明治維新以来の“変革の時代”に差し掛かっているといえるでしょう。
今後の日本経済にとって、大きな問題は次の2つです。
1つは、“人口減”です。
「生産年齢人口」(15才~64才)という“労働力”であり“消費者”でもある人口が既にピークアウトし、
2005年の8,500万人から、2045年(今から35年後)には5,300万人になり、実に日本の国土から3,200万人が減るという事実は深刻です。
今後、百貨店の売り上げはもとより、スーパー、食品、日用品、製造、住宅、車、旅行等々、どの業界も必ず、“売上減”になるということです。
大手企業はこの対策として、すべての業種で「集約化」を進めています。卸売業の代表的な業種の食品卸は、菱食、国分を中心に再編され、
薬品卸は40年前の350社から4社体制に、小売業では百貨店は4社体制に、スーパー、コンビニ、家電量販店も3~4社体制になると予測されています。
製造業においても、日本の自動車の純国産メーカーはトヨタとホンダの実質2社になり、
電機メーカーもパナソニックはパナソニック電工、三洋電機を100%子会社にし、他社は分野別に再編成を進めています。
もう一つは、「グローバル化」です。
食品製造業では、キリンHDは国内では協和発酵等、海外では豪デアリー、サンミゲルビール等を買収し、
つい最近もシンガポールで第一位の飲料会社に846億円の出資を決めたばかりです。
製薬業では武田薬品が米国のミレニアムを買収し、第一三共がインド最大の製薬メーカーを買収しています。

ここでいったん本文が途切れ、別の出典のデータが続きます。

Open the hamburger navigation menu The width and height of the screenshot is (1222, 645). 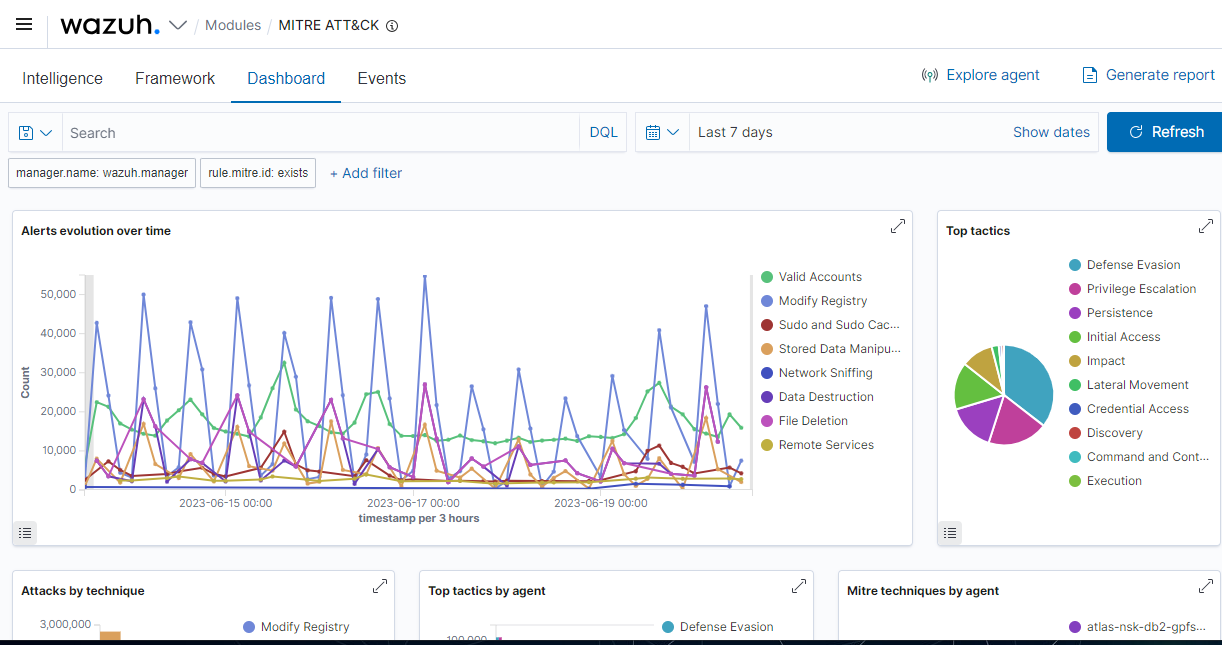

建材業の日本板硝子は英国のピルキントンを買収し、実に売り上げの80%以上が海外マーケットです。
その上、グローバル化をより進展させるために社長ですら外国人が就任しています。
建機のコマツや自動車の日産の売上高は、既に日本よりも中国が上回っています。
このような状況の中で、われわれ日本企業の経営者がどのような「経営戦略」をとっていくべきなのか。
それを、皆様方と一緒に考えていきたいと思っています。